## Problems
A - Name every module that the import lines in the commit diff import from.
B - Reproduce the commit diff word for word, starting with "EducationalTestingService · Mar" and going on through "and 106 deletions.".
C - According to the commit diff, how many additions and deletions does the commit contain?

## Document text
╔══

Merge acce084 into 3765a86

EducationalTestingService · Mar 4, 2019 · bb329d8 · bb329d8
2 parents 3765a86 + acce084
commit bb329d8
Show file tree

Hide file tree

Showing 5 changed files with 260 additions and 106 deletions.
diff --git a/skll/learner.py b/skll/learner.py
@@ -20,6 +20,7 @@
 from collections import Counter, defaultdict
 from functools import wraps
 from importlib import import_module
+from math import floor, log10
 from itertools import combinations
 from multiprocessing import cpu_count
 
@@ -1035,6 +1036,54 @@ def load(self, learner_path):
         del self.__dict__
         self.__dict__ = Learner.from_file(learner_path).__dict__
 
+    def _convert_coef_array_to_feature_names(self, coef, feature_name_prefix=''):
+        """
+        A helper method used by `model_params` to convert the model coefficients
+        array into a dictionary with feature names as keys and the coefficients
+        as values.

╚══

## Information supplied
╔══

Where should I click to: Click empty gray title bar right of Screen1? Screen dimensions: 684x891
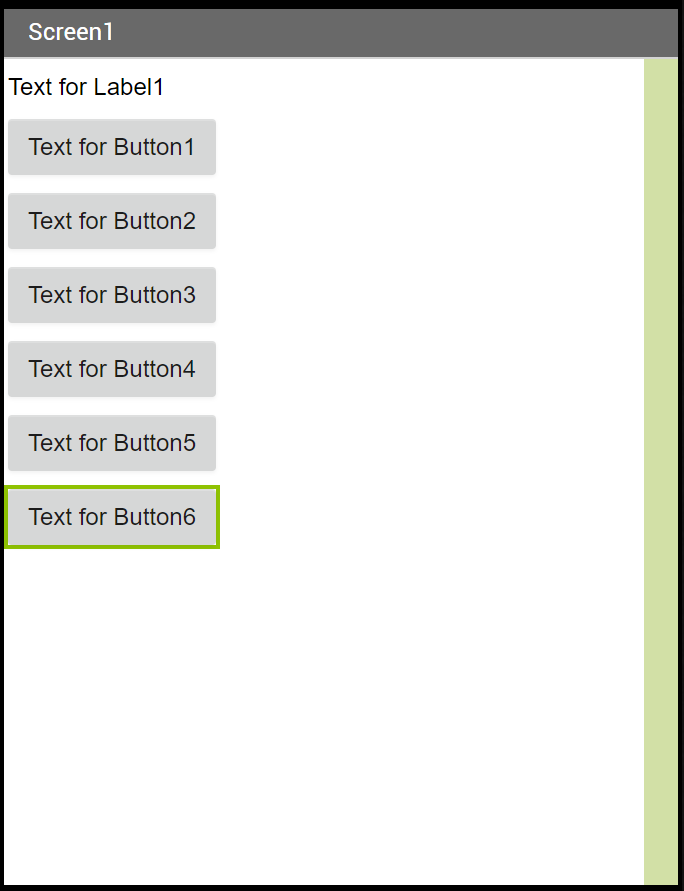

╚══

## Results for the exercise
A - collections, functools, importlib, math, itertools, multiprocessing

B -
EducationalTestingService · Mar 4, 2019 · bb329d8 · bb329d8
2 parents 3765a86 + acce084
commit bb329d8
Show file tree

Hide file tree

Showing 5 changed files with 260 additions and 106 deletions.

C - It contains 260 additions and 106 deletions.